My deal (I work in a hospital) is that we do drug IDs right then and there. Micromedex has a great Identidex drug ID program we keep available at the computer terminal. We have nursing trained when the patient comes in with their own prescription drugs to not give it until pharmacy okays what’s in the prescription vial.

When I work retail we tell the patient, ‘hold on, let me check into it’. We don’t ‘correct’ anything or fill anything for anyone until we figure it out in real time. We like direct confrontation, too.

In the hospital, most of the time the issue is that the patient ‘needed’ to put their medications in a second bottle to carry with them to have in their purse or whatever and the label bears little or no resemblance to what’s in the bottle. That’s why it is very important for me to find out where the drug was filled and what’s in the pharmacy file (in case the patient’s order was change between the original labeling and what the patient put in the bottle.)

I have had patient’s put their VA supply of digoxin 0.125 mg into a bottle of digoxin 0.25 mg–I can tell because the label on the vial indicates it was filled several years prior, but obviously there’s a ‘new’ supply in the bottle.

It helps immensely when I can call the pharmacy and verify what the latest order on file especially with patients that are a ‘no doc’ i.e. they are admitted through E.R. into the hospital without a local prescriber on staff, so there’s not the best of records available on the patient. I consider it part of my job as a pharmacist in the hospital to be able to work with the physician on staff to get the right medications to the patient.

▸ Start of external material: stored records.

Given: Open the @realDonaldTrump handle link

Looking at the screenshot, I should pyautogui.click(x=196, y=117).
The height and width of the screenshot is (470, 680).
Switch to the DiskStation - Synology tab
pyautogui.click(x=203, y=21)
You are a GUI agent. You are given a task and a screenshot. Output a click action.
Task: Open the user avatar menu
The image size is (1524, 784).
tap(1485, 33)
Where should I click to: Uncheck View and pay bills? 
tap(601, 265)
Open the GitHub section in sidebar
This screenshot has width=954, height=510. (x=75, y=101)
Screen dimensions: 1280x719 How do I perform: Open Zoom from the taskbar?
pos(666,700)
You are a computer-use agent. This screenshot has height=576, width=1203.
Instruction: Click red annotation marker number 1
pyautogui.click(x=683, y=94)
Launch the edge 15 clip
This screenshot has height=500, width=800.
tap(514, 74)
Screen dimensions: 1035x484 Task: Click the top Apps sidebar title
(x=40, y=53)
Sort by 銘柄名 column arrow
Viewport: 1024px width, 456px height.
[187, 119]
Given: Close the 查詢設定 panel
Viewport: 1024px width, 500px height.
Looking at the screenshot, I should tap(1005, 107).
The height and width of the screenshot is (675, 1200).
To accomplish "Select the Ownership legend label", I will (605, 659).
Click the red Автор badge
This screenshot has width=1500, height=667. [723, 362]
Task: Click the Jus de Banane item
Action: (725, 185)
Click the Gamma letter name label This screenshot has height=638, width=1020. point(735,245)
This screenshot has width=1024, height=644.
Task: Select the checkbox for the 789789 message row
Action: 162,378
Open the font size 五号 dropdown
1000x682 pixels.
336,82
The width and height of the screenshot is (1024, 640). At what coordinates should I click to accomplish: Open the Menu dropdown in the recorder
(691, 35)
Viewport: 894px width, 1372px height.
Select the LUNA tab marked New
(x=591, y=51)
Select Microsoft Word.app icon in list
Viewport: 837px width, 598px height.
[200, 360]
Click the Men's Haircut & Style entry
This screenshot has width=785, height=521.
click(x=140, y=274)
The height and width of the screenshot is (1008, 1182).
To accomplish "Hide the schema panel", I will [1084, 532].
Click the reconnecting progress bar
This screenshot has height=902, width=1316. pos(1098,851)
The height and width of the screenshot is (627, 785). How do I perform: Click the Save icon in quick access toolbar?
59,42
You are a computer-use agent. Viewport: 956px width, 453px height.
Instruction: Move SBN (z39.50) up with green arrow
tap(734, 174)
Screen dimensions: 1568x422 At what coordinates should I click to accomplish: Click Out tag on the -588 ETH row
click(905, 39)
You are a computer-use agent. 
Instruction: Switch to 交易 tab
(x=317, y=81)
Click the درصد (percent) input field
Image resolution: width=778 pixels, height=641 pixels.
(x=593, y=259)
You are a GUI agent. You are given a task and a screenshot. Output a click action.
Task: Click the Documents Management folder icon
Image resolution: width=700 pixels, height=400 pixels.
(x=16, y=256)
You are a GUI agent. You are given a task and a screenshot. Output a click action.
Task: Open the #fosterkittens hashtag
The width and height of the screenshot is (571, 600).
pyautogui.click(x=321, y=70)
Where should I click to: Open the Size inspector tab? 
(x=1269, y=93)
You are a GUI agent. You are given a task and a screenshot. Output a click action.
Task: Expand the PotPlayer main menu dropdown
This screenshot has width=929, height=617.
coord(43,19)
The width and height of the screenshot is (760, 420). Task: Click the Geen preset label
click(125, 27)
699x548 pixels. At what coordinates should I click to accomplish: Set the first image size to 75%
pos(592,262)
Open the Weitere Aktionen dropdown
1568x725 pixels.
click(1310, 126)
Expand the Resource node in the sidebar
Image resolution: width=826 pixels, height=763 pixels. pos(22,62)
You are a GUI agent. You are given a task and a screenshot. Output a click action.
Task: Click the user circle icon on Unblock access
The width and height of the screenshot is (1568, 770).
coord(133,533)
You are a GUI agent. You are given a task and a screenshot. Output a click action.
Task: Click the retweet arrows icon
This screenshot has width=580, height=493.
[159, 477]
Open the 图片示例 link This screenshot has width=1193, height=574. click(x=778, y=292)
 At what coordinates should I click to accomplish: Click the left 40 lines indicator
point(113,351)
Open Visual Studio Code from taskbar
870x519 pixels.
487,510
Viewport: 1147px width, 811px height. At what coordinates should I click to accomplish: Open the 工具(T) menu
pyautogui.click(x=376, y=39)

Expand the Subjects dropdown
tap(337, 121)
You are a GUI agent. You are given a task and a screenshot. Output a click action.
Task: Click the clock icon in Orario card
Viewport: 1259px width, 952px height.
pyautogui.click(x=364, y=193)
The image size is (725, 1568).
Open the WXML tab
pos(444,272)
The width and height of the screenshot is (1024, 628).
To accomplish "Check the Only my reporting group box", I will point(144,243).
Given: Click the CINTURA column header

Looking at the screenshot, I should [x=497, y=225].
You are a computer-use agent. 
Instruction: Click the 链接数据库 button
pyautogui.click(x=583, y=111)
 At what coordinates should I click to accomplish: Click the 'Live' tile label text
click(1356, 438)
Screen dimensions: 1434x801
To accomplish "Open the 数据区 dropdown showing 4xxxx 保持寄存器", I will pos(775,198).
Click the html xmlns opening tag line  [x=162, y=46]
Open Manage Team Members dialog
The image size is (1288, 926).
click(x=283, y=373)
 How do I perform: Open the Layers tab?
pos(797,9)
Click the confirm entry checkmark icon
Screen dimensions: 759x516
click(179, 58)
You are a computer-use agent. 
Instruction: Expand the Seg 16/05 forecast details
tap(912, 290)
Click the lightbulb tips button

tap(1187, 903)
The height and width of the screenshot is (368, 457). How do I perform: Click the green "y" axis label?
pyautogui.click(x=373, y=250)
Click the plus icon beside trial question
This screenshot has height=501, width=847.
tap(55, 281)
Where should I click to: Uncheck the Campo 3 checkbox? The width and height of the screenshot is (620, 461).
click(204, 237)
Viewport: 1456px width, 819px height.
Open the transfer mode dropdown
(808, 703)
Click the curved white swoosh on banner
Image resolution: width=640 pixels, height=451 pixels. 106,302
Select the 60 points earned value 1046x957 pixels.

This is a pet peeve of mine with all the mail-out pharmacies around that refuse to talk to licensed pharmacists!! Because, the mail-outs are either not available 24/7 or staffed by techs or political science grads who are afraid of HIPAA because they don’t understand HIPAA–that of all the people in the world who need to know patient information, it IS the pharmacist who is assuming pharmaceutical care of the patient.

At least the VA has patient information available 24/7. Most chains have central access to patient information also. If the local Walgreens, CVS or Wal-mart is not open, I can call a 24 hour one even in a different town and get the information from another shop.

Comment by Impatient

March 31, 2011 @ 6:17 pm

Great job! I can’t understand addiction…I take drugs just to feel normal; others would take them to get a buzz.

Comment by hany

June 23, 2011 @ 8:29 pm

I truly despise drug seekers, not cause they enjoy buzzez, because they are so selfish and are willing to wreck and disrespect everyone in there path for there buzz…some people say its the drugs, I don’t blame the drugs I blame them and only them.

I pray to God to heal any addict out there, however if you are an addict reading this, you must decide to pray for that to start with…it won’t just dawn on you that what you are doing is extremely selfish.